Сейчас мы с кураторкой Джессикой Зыхович занимаемся проектом, связанным с наследием и судьбой Бруно Шульца. Джессика для версии выставки «(Не)означені» в Одесском музее современного искусства написала текст, а также прочла там лекцию о мазохистской оптике в творчестве Бруно Шульца и в моих работах, составляющих проект. Работы Шульца (ты знаешь «Книгу идолопоклонничества»?) странным образом похожи на некоторые фотографии Львовского погрома. И там, и там мы видим обнажённых или полуобнажённых женщин на улицах, причём часто это раздетые женщины, на которых остались только чёрные чулки. А рядом какие-то нарочито безобразные мужчины. Только если на фотографиях погрома эти мужчины гримасничают, веселясь и показывая себя хозяевами положения, то у Шульца наоборот – они унижаются и кривляются, чтобы развлечь этих доминирующих женщин. Но это также утоплено в общей атмосфере со сложным фантастическим освещением, со сгустками мрака и пятнами света, расположение которых полностью зависит от воли художника. Это сцены, в которых Шульц, отчасти наследуя Гойе, отказывается от реалистического освещения, чтобы создать свой мазохистский театр. Я делаю реплики фотографий Львовского погрома и реплики работ Шульца так, чтобы возникал какой-то единый визуальный регистр, чтобы эти изображения можно было почти спутать друг с другом.

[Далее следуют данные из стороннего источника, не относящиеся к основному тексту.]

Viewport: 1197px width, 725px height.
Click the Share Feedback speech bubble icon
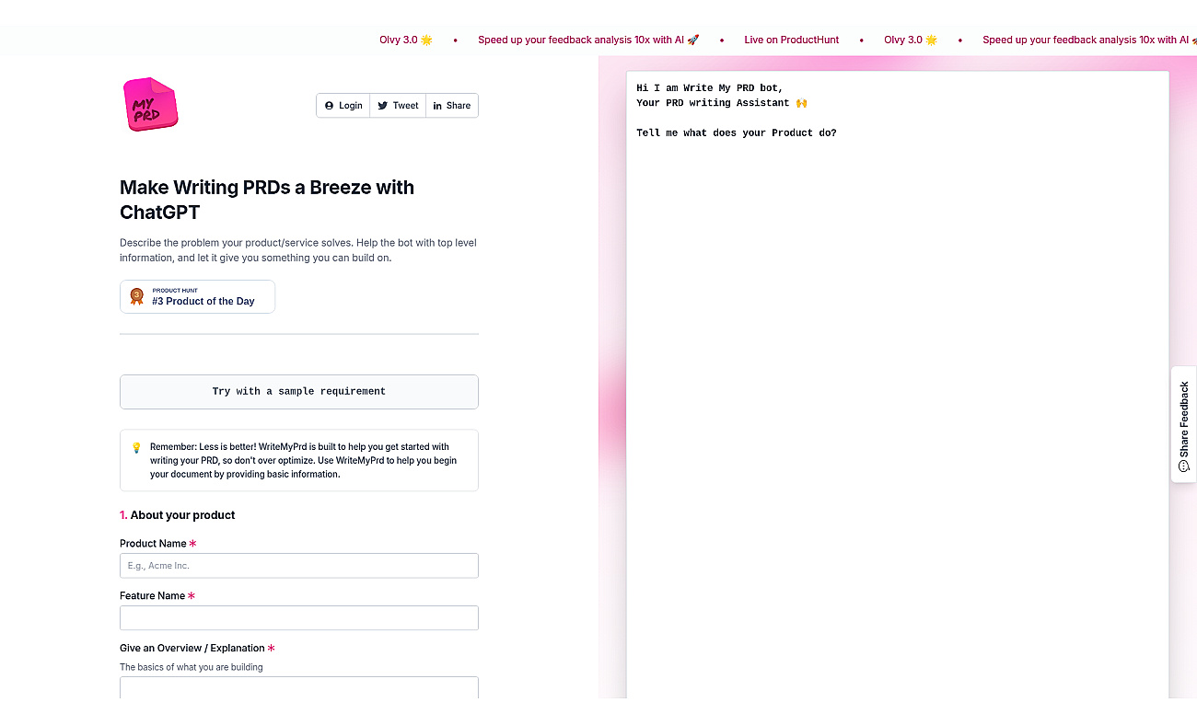(1184, 466)

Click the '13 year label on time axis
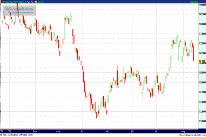point(11,131)
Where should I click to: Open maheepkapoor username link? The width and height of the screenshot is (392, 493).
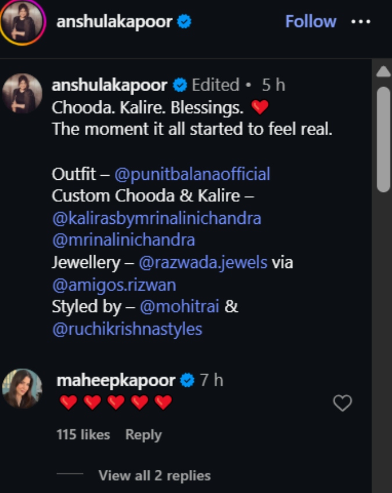[116, 380]
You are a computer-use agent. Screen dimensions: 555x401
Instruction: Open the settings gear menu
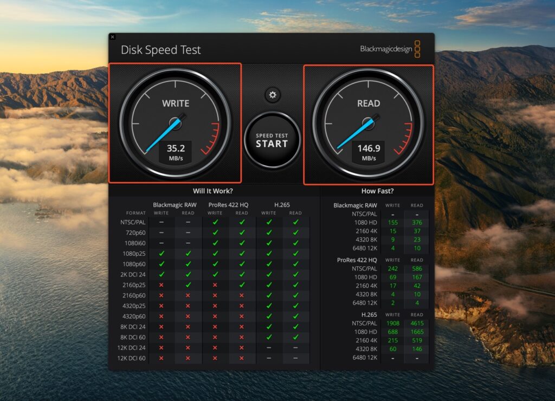tap(273, 94)
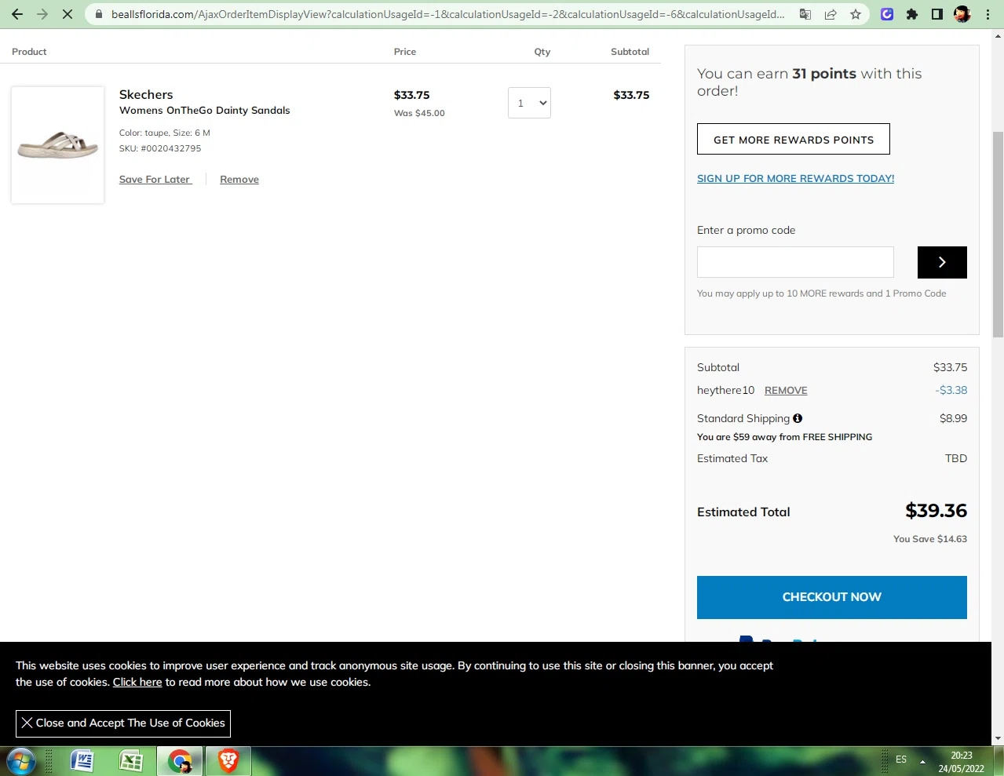Open Skechers sandal product thumbnail
Viewport: 1004px width, 776px height.
pyautogui.click(x=58, y=145)
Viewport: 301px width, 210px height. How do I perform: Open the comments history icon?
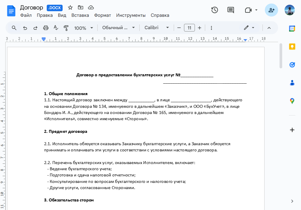coord(231,10)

Также там будет инсталляция, посвящённая жизни Шульца в Дрогобыче и его выживанию в годы советской власти и гибели во время немецкой оккупации. Собственно, Шульц в течение всего своего «классического» периода в Дрогобыче игнорировал какое-либо украинское присутствие там. Но в советское время он начинает рисовать людей в украинской национальной (или скорее фольклорной, псевдонациональной) одежде, причём эти люди несут портреты Сталина. Так в творчестве Шульца вдруг «принудительно» появляется Украина. Есть ещё апокриф о картине на тему советского присоединения Западной Украины, в которой Шульц активно использовал жёлтый и голубой цвета, за что был арестован и подвергся допросу. И есть одна иллюстрация, напечатанная в дрогобычской советской газете: «фольклорная» украинка на советской манифестации там оказывается переодетой героиней «Книги идолопоклонничества» – то же выражение лица, то же положение тела. Но это какие-то игры с самим собой в положении человека выживающего. Он делал свои последние фрески в доме эсэсовца Ландау и был застрелен на тротуаре, прямо у ограды парка, сейчас имени Бандеры. У ограды парка где-то на уровне щиколотки, на уровне лежащего на земле тела, установлена памятная дощечка Шульцу. Этот историко-политический орнамент, оплетающий биографию Шульца, и попытки Шульца освободиться, убежать или в мазохистский фантазм, или в мифологизированные воспоминания детства и должны стать темой работы. Шульц и Украина, Шульц и мазохизм, Шульц и «мифологизация действительности», Шульц и советское, Шульц и Холокост, Шульц и образ бескрайней и безвыходной провинции, где «мир таков, и нет тебе никаких миров кроме этого» (Бруно Шульц, «Весна»), Шульц и призрачный образ внешнего мира – из этого всего мы пытаемся создать единый рассказ.